Mendengar nada menyerahku, Ethan Behemoth mengangkat sebelah alisnya. Namun untungnya, alih-alih mendesak lebih jauh, ia menarik kepalanya ke belakang.
Saat dia menjauh, aku menatap kosong ke wajahnya, sekitar dua jengkal lebih tinggi dariku.
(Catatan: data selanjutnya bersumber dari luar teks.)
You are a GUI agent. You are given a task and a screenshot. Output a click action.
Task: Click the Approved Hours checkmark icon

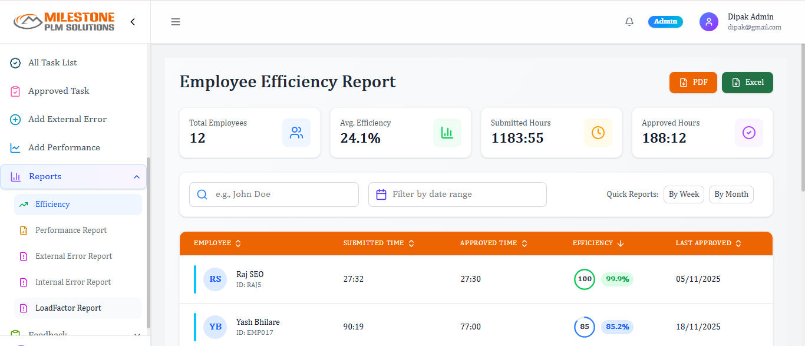(x=749, y=133)
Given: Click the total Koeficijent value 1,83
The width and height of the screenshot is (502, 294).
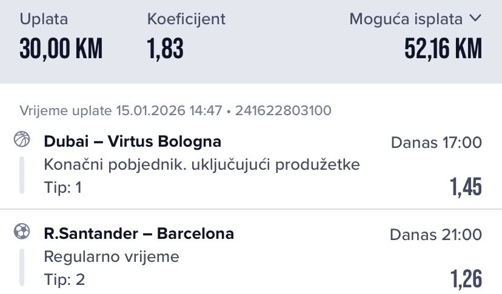Looking at the screenshot, I should (x=165, y=49).
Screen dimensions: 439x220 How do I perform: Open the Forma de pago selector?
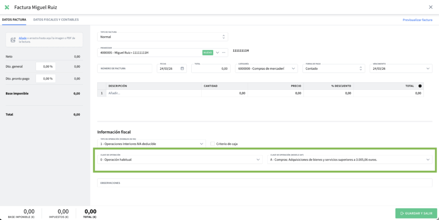pyautogui.click(x=334, y=68)
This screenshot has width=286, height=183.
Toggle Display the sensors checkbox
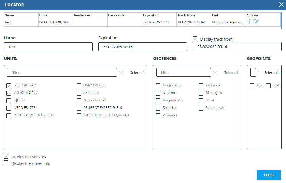(6, 157)
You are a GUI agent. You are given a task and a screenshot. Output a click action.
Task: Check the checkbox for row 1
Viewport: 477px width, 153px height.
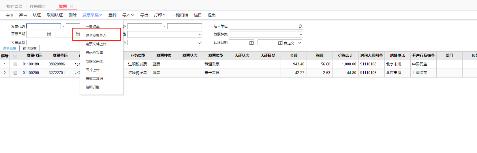pyautogui.click(x=15, y=64)
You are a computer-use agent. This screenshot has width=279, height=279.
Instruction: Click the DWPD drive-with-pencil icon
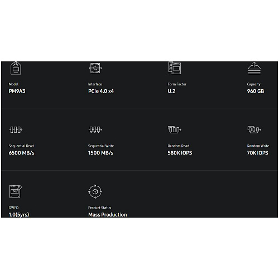16,191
Ethan juga tidak mengalihkan pandangannya, jadi mata kami tetap terkunci untuk beberapa saat.
‘Dia tampan, aku mengakuinya.’
Sulit dipercaya wajah cantik ini nantinya akan disebut sebagai maniak perang.
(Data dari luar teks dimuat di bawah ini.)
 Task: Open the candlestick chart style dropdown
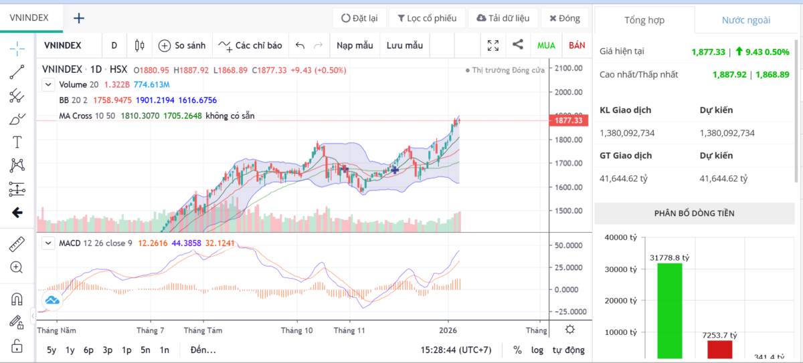click(x=139, y=45)
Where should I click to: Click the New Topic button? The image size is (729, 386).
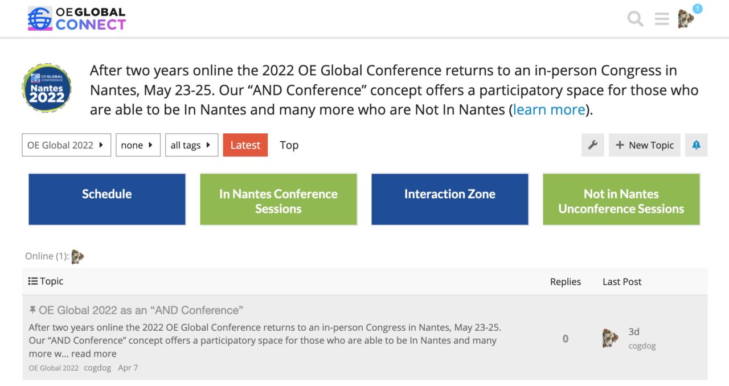(644, 145)
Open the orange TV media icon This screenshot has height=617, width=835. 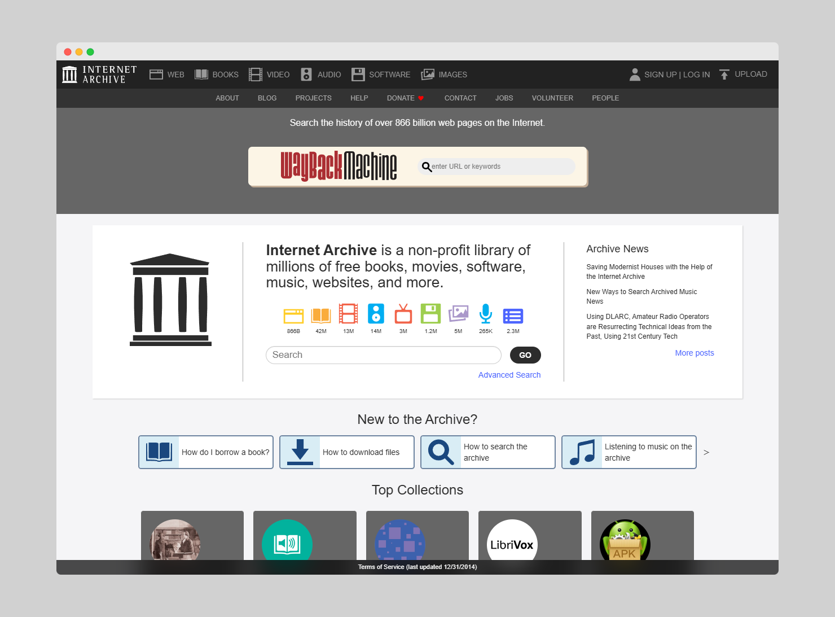click(x=403, y=314)
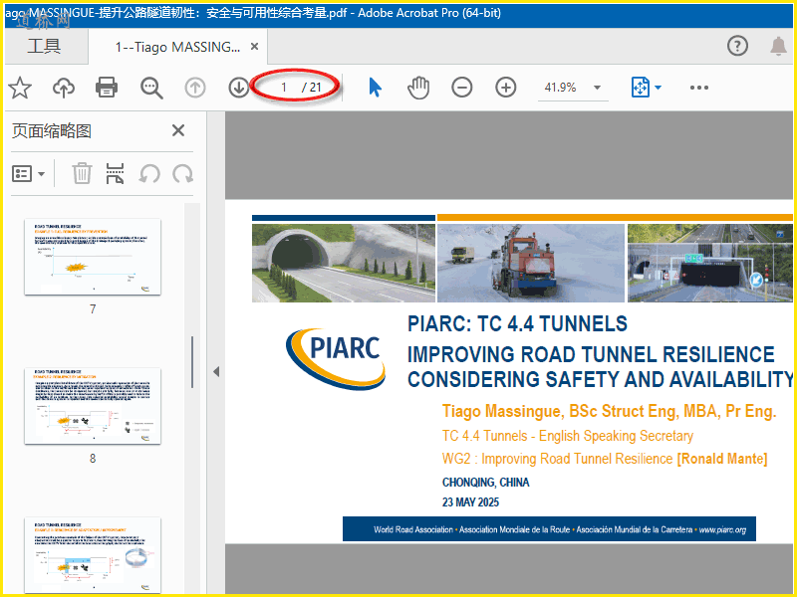Viewport: 797px width, 597px height.
Task: Zoom in using the plus button
Action: [x=506, y=88]
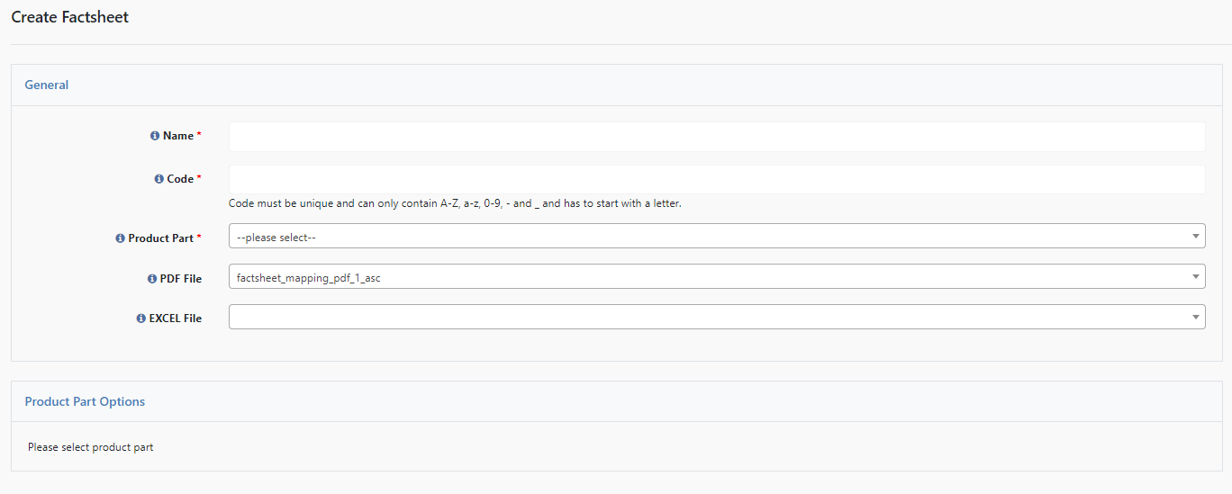Screen dimensions: 1232x494
Task: Click the info icon beside PDF File
Action: pyautogui.click(x=152, y=279)
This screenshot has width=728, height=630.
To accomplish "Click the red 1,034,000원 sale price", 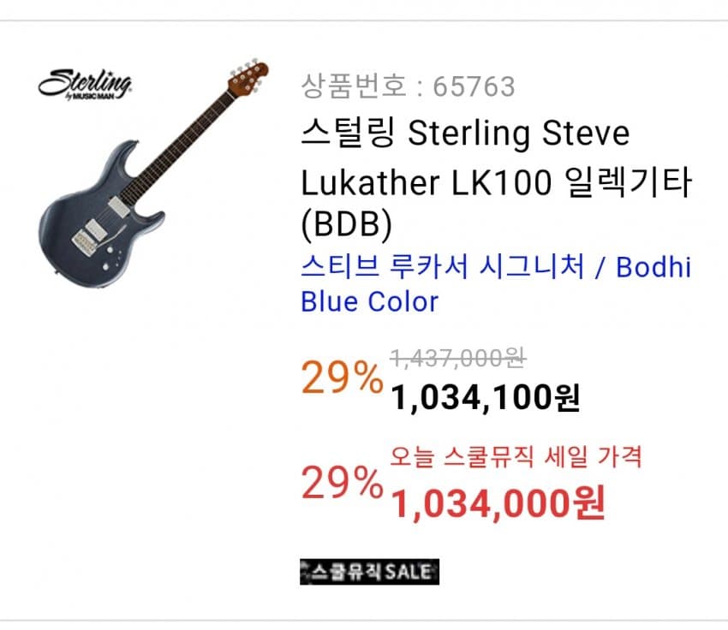I will click(498, 502).
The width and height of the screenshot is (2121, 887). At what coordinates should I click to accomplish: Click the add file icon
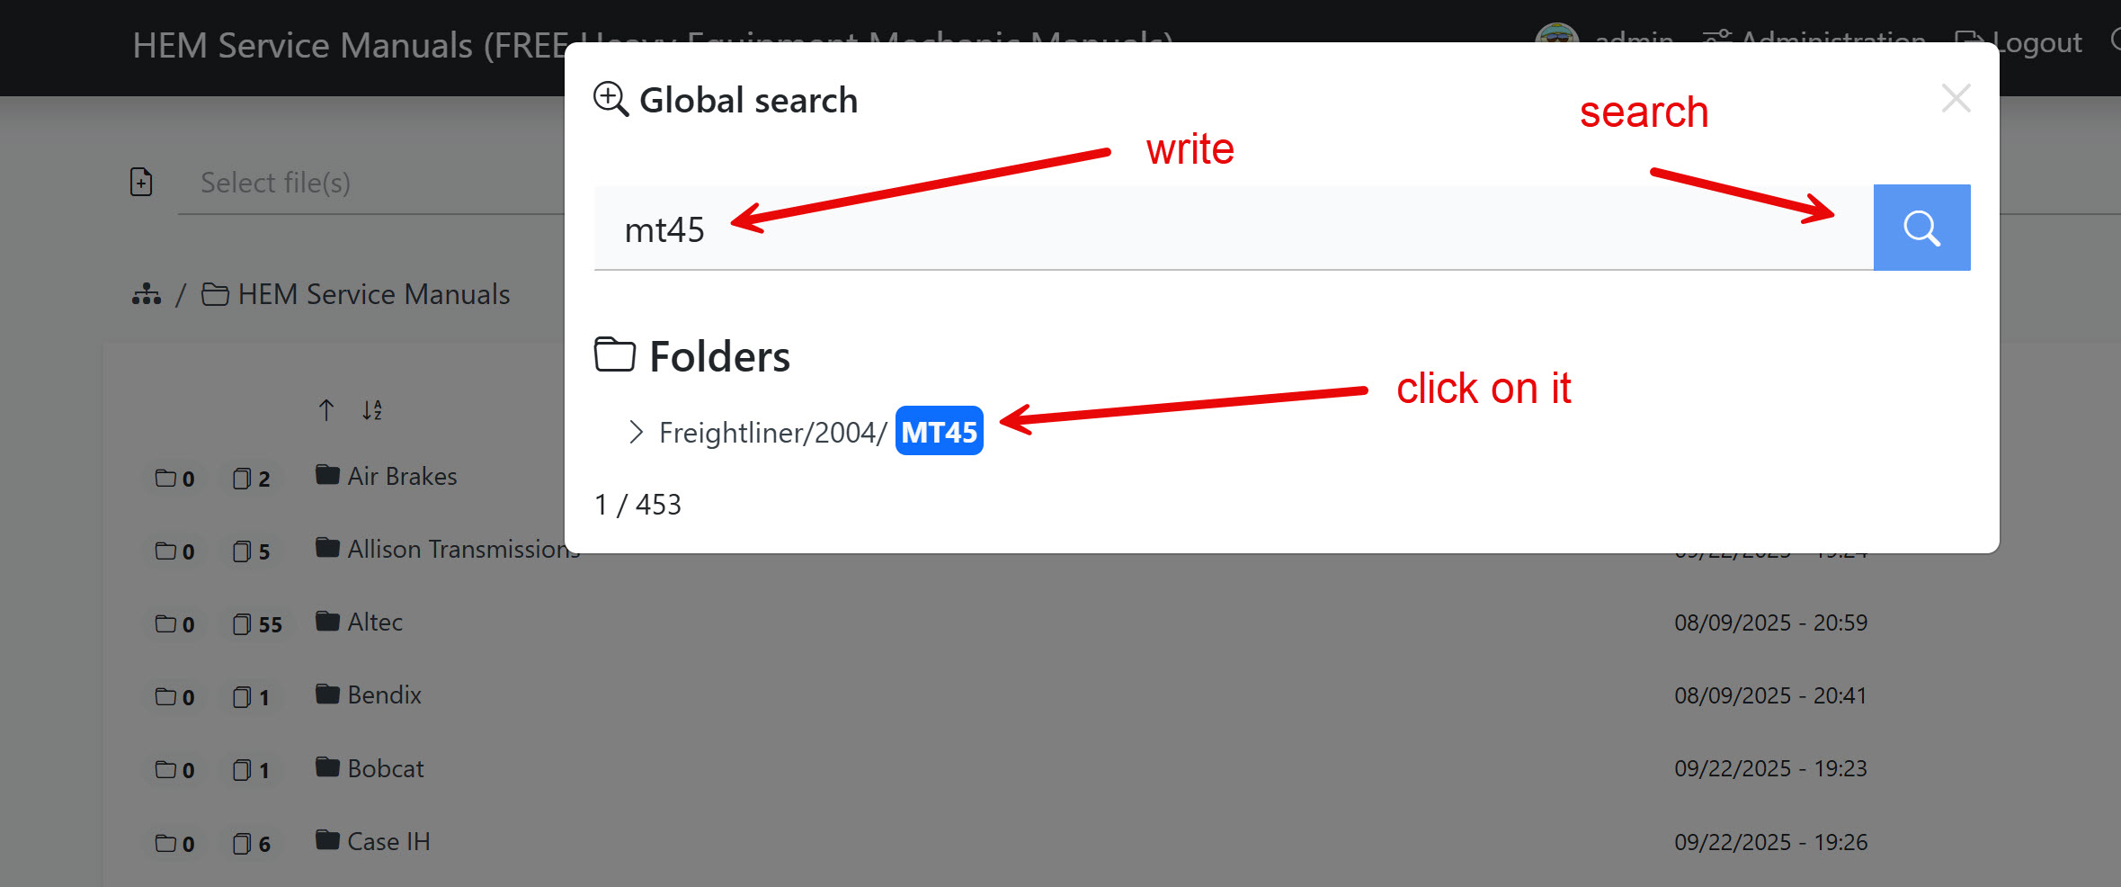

Pengakuannya di masa lalu begitu impulsif, sehingga saya pun menerimanya dengan impulsif pula.
Rahangnya yang tajam dan hidungnya yang mancung bagaikan sebuah patung, dan tubuhnya lebih berotot dibandingkan dengan para ksatria lain seusianya, yang semuanya layak untuk dilihat.
Tangannya yang elok dengan urat-urat lengkung yang menonjol, cukup menggoda untuk ingin tumpang-tindih, bergerak maju mundur tepat di depan mataku.
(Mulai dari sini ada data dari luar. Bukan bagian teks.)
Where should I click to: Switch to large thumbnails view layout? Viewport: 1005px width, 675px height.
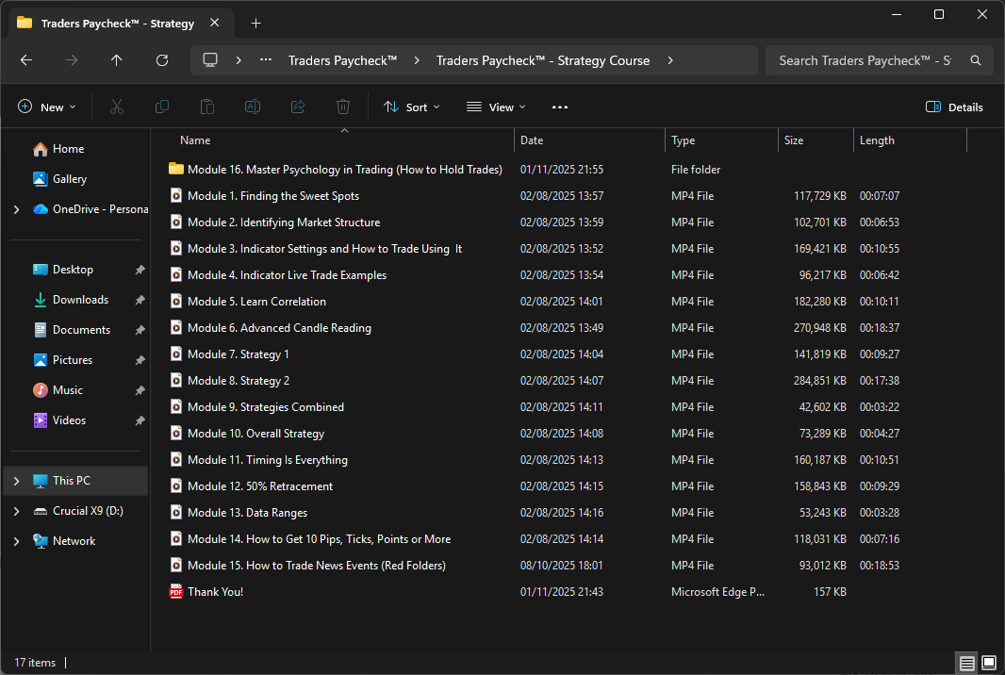coord(989,663)
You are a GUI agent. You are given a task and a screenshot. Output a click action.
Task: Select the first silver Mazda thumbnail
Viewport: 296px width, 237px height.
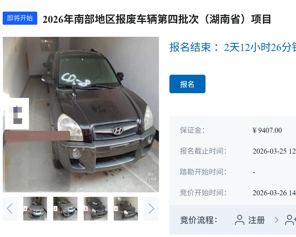point(35,209)
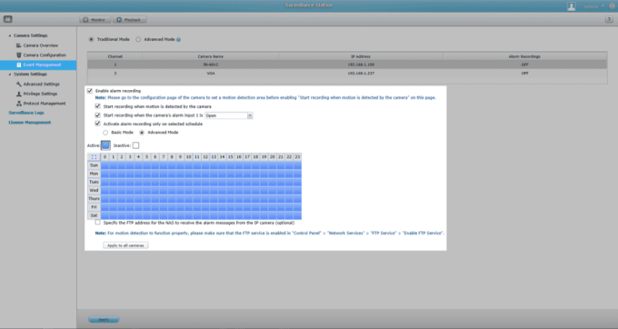Collapse the System Settings tree group
Image resolution: width=618 pixels, height=329 pixels.
coord(10,75)
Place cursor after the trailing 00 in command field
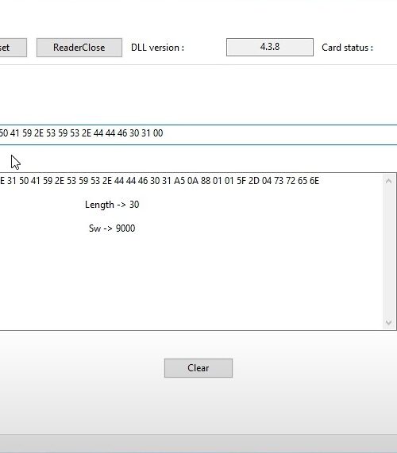Screen dimensions: 397x453 pos(164,133)
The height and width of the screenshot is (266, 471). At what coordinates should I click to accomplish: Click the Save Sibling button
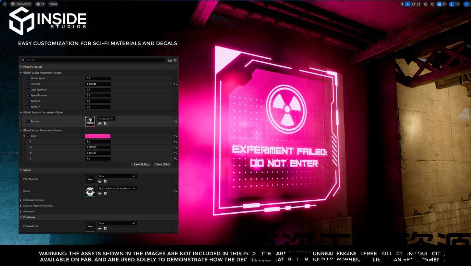pos(141,164)
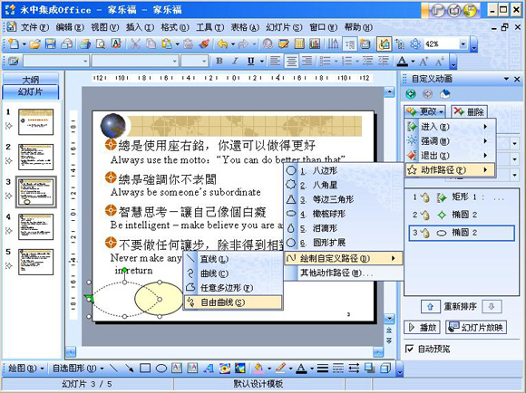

Duduk berhadap-hadapan dengan orang yang tampan dari lawan jenis sambil dirawat biasanya dapat menimbulkan suasana yang menggelitik.
‘Tapi dia masih anak-anak.’
Ethan Behemoth tetaplah anak hijau.
Aku hanya menutup mataku lagi.
Kalau sekarang aku merasa sedikit lebih ringan, itu karena aku tengah menjalani kehidupan sehari-hari baru yang langka, melepaskan diri sejenak dari siklus kejadian, pemandangan, dan orang-orang yang sudah kualami ratusan kali dan membosankan.
‘Saya juga perlu secara sadar meningkatkan semangat saya untuk bertahan.’
Bukankah hatiku sekarang terlalu mati rasa untuk mengharapkan emosi yang manis dan ringan seperti itu?
Keinginan dan kesadaranku untuk ‘hidup’ telah menjadi begitu samar sehingga aku baru menyadari keberadaan jantungku ketika jantungku berdebar kencang karena terkejut.
Itulah sebabnya mengapa tujuan yang saya sadari benar-benar merupakan pilar penting dalam kehidupan saya.
Dari kehidupan di mana aku tidak bisa mati, menjadi kehidupan di mana kematian tidak berarti apa-apa karena aku hanya akan kembali ke masa lalu…
Tujuan melindungi keluarga tercinta dari musibah dunia menjadi pilar umur panjang saya.
Dan sekarang, peran itu digantikan oleh tujuan untuk sepenuhnya mengakhiri makhluk terkutuk yang bersembunyi di area penaklukan.
‘Bisakah saya melakukannya?’
Tidak, itu hal yang aneh untuk dikatakan.
‘Saya harus melakukannya.’
Karena rasanya salah kalau cepat-cepat mengakhiri diriku sendiri sebelum praktik penaklukan.
Aku menatap si pembuat onar, sang penguasa muda Behemoth dengan mata menyipit.
Tatapan kami bertemu, mata biru lautnya yang dalam dan jujur.
Sambil memegang pipiku dan meniup lukaku, dia berbisik.
“Mengapa kamu menatapku seperti itu?”